━━ RECORDS TO USE ━━

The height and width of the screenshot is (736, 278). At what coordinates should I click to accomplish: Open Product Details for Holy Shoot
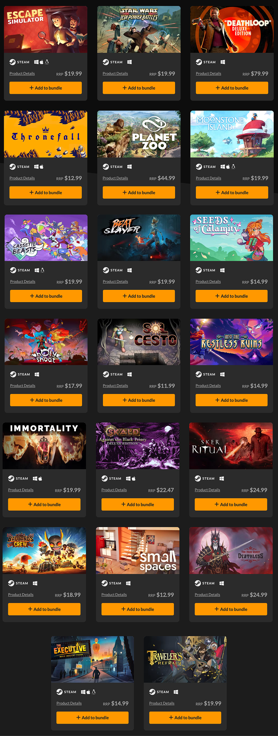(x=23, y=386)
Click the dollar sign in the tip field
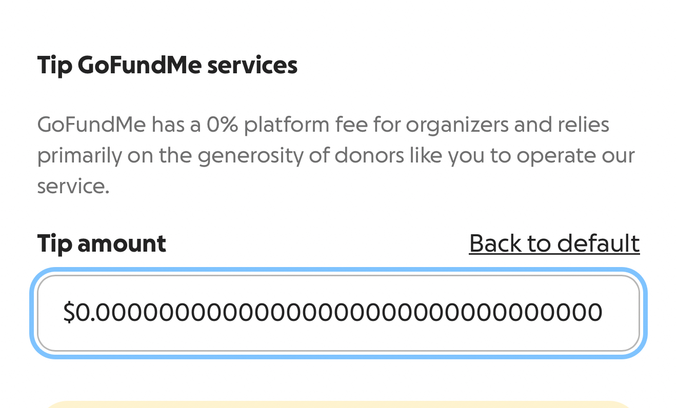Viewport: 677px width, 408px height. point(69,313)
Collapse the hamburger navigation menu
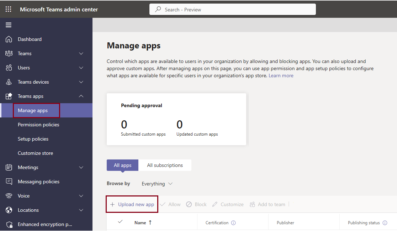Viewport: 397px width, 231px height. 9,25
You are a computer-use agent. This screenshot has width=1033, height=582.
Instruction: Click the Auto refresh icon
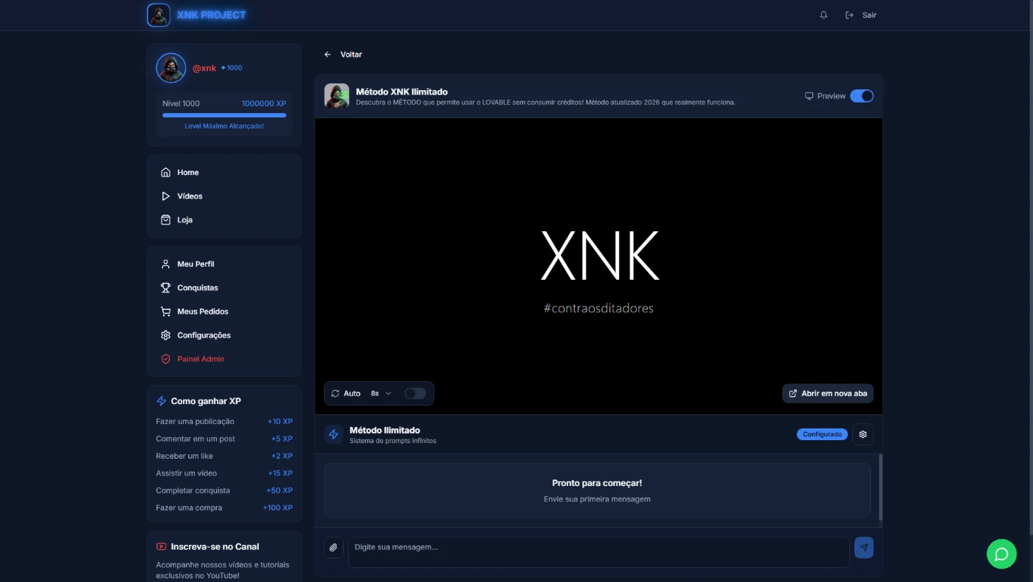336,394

━━━

### EXERCISE
Reproduce every record above exactly, omitting the pictures.

### SOLUTION TO THIS TASK
The height and width of the screenshot is (736, 278). At what coordinates should I click to accomplish: Open Product Details for Holy Shoot
(x=23, y=386)
Click the dollar sign in the tip field
Viewport: 677px width, 408px height. point(69,313)
Collapse the hamburger navigation menu
Viewport: 397px width, 231px height. 9,25
You are a computer-use agent. This screenshot has width=1033, height=582.
Instruction: Click the Auto refresh icon
336,394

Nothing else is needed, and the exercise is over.